Dow had been watching her friends search frantically for an available flight for their daughter, who had just started her freshman year at the University of Miami. With Hurricane Irma bearing down on South Florida, the girl’s parents — and Dow’s colleagues — were eager to get her home. Dow joined the frantic search scouring the Web for airfares and was startled to find that some one-way tickets from Miami were going for three or four times the normal price.
With the exception of Southwest Airlines, Dow said all the tickets were “severely inflated.” She’s a Florida native who lived through Hurricane Andrew and knows the market well. She knew a one-way ticket, purchased at the last minute, might run $400 to $500, but the fares she was seeing were more in the range of $1,700. She then went to Expedia.com. That’s when she got really mad.
The fare for a one-way ticket on Delta had changed from $547.50 to more than $3,200. She took a shot of the screen and tweeted.
Cue Twitterverse outrage.
To their credit, Delta officials responded right away. Dow was connected with a customer service representative and her friends’ daughter was able to find a seat on a flight out of Miami for $315.
As for why the fare was so grossly inflated, Delta officials weren’t quite sure since the price quoted was from Expedia’s website.
“We have not increased prices in response to the hurricane,” said Delta spokesman Trebor Banstetter.
An Expedia spokeswoman emailed this response from Sarah Gavin, vice president of global communications: “It is against our values as well as our policies to use any lever under our control to increase prices related to incidents like Hurricane Irma.”

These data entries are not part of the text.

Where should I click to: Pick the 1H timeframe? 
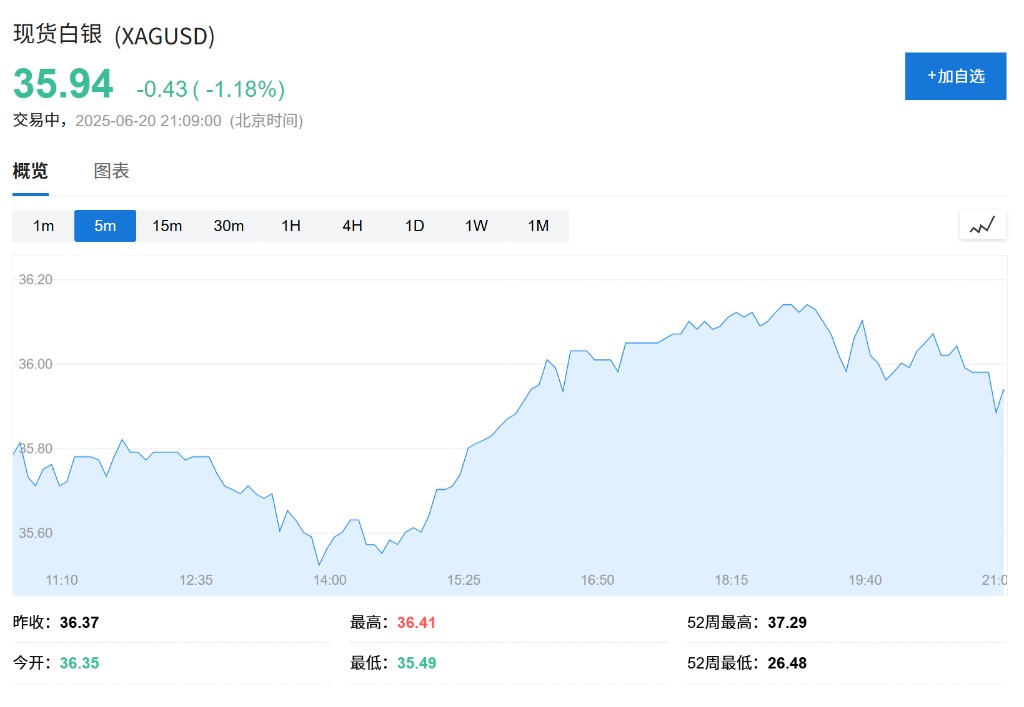(x=291, y=226)
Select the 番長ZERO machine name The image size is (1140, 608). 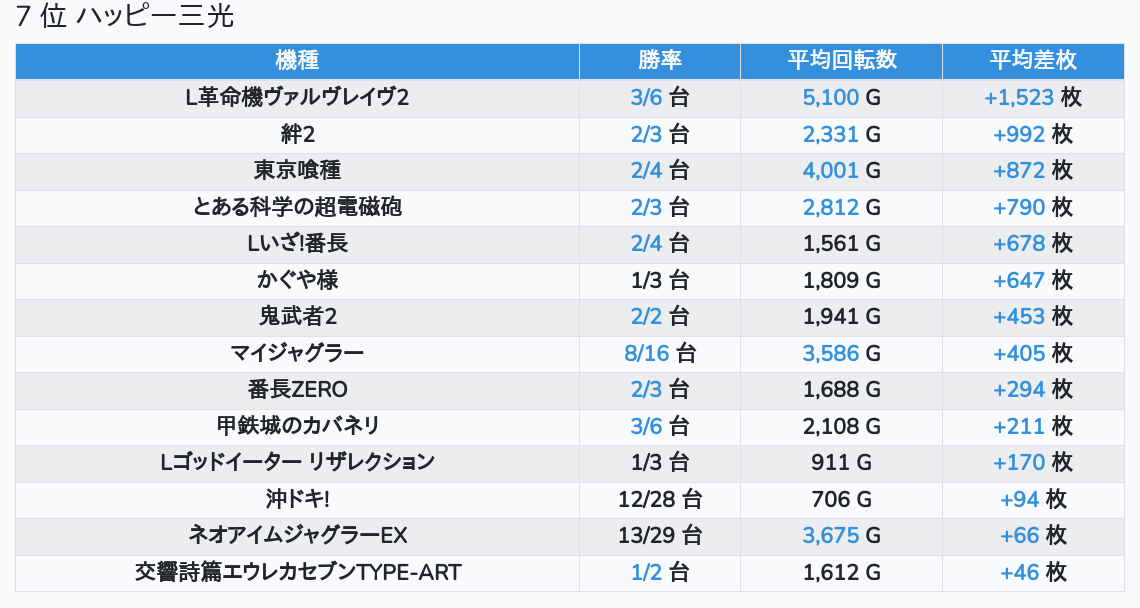pos(298,390)
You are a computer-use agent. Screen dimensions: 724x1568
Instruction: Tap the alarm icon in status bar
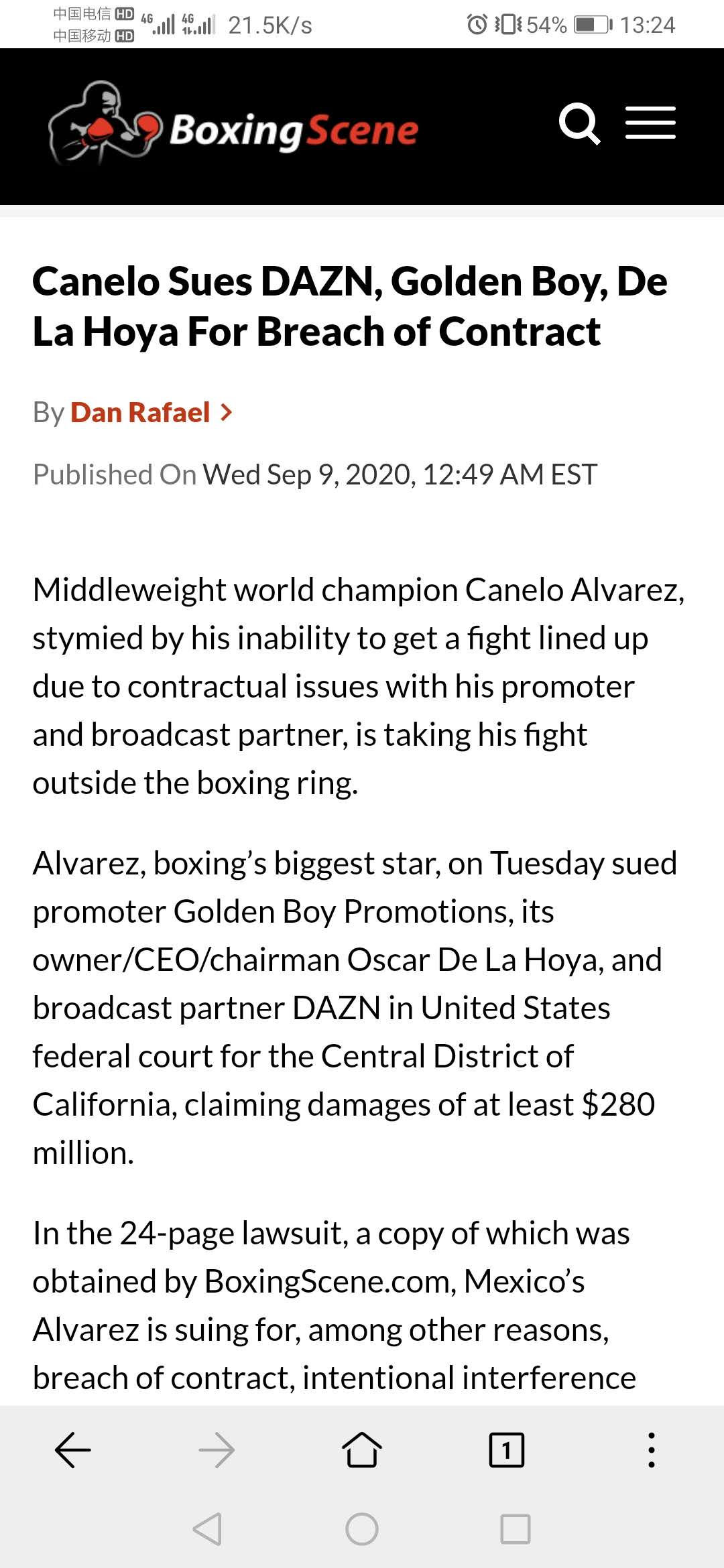tap(477, 25)
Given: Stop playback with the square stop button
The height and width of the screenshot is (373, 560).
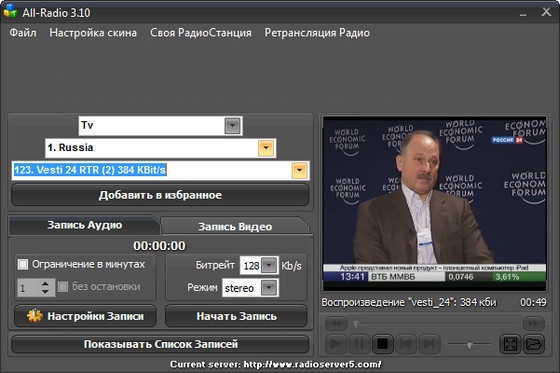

In an interview, Gavin said it is hard to know exactly what happened. She said the company tried to investigate but was unable to replicate Dow’s experience. Gavin theorized that because of high demand for flights, the cheaper tickets may have sold out, bumping potential travelers to a more expensive fare class. She said that while Expedia does have its own formula for determining the airfares that appear on the site, that formula is driven by the prices set by the airlines.
“There is no scenario where we’d pull various levers to harm consumers,” she said. “Our job is to help consumers not hurt them.”
Meantime, Dow, who now lives in Arizona, said the entire experience taught her an important lesson: Sometimes reaching out to a real person, can make a huge difference.
This post has been updated.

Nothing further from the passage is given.